I remember sitting in the lobby afterward, calling the government helpline from my phone. I was put on hold for more than 15 minutes just to speak to a real person, listening to the same hold audio over and over while people moved in and out of the building around me. When someone finally answered, they told me I could submit a form to update the name on my visa. I printed it, filled it out, and headed over to the post office to have it mailed. The next day, I called again from the same lobby, went through the same long hold, and a different person told me I actually needed a completely different form. Even then, there was no guarantee it would be approved in time for the end of my program.
The whole time, I was worried about one thing: my 240 required hours. I didn’t want a technicality like a middle name to be the reason I couldn’t finish my internship credits.

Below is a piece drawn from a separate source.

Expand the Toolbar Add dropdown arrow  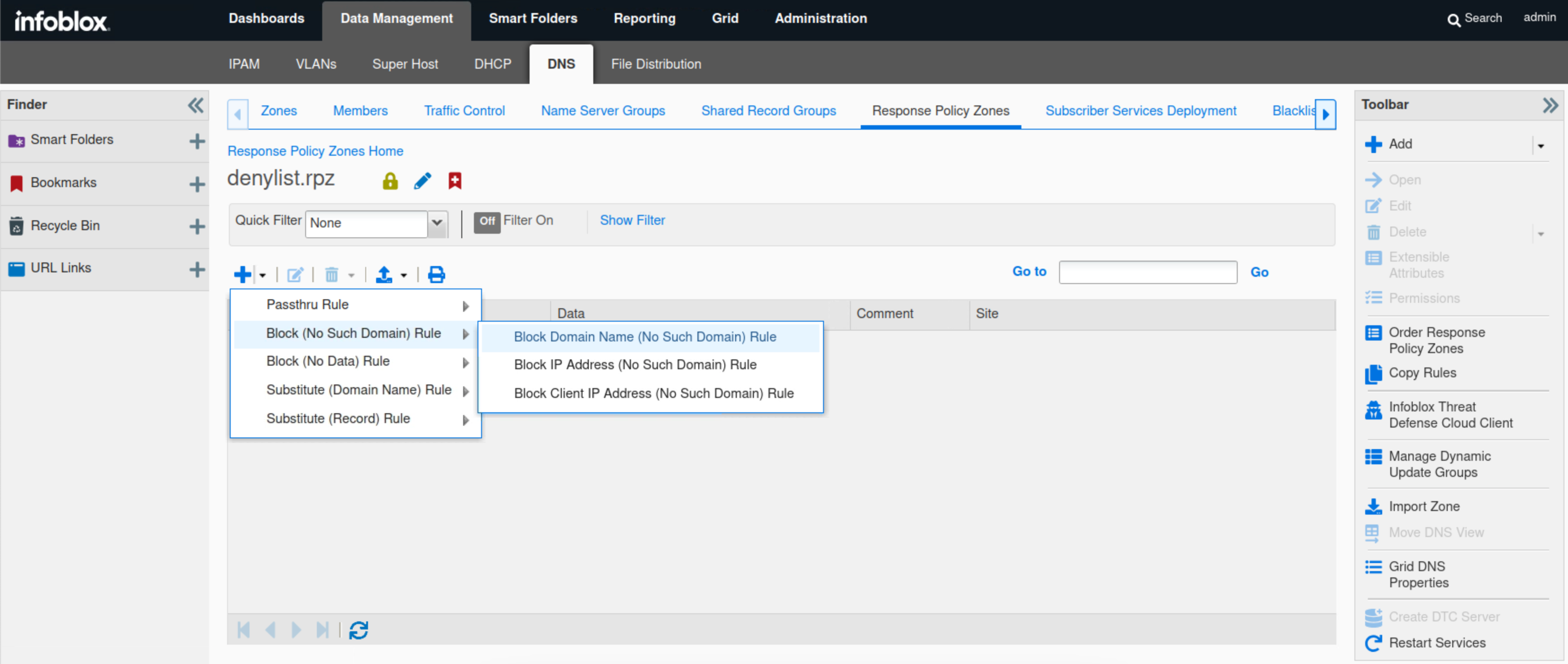1541,146
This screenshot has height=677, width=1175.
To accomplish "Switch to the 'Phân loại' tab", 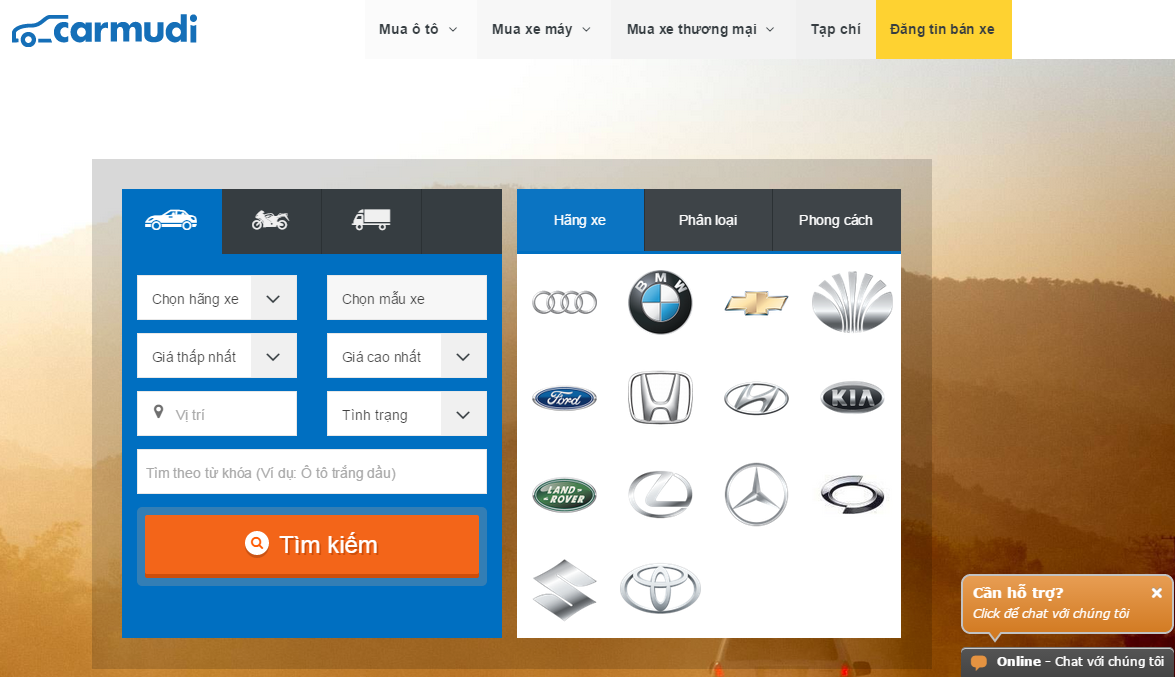I will tap(708, 220).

Thankfully, my internship supervisor was flexible. Even though the Working With Children Check didn’t come through, they adjusted my role so I could primarily work remotely and come into the kitchen about once a week. I still got meaningful assignments I can put on my resume, just not in the exact way I originally imagined.
This experience ended up teaching me something important: if things don’t go the way you planned, it’s not automatically the end of the world. Plans can change, systems can be rigid, and you can still find another path. I’ve grown more tolerant of bureaucracy, more flexible when things don’t go my way, and more focused on what I can control instead of getting stuck on what I can’t. In the end, it worked out, just not in the way I first expected.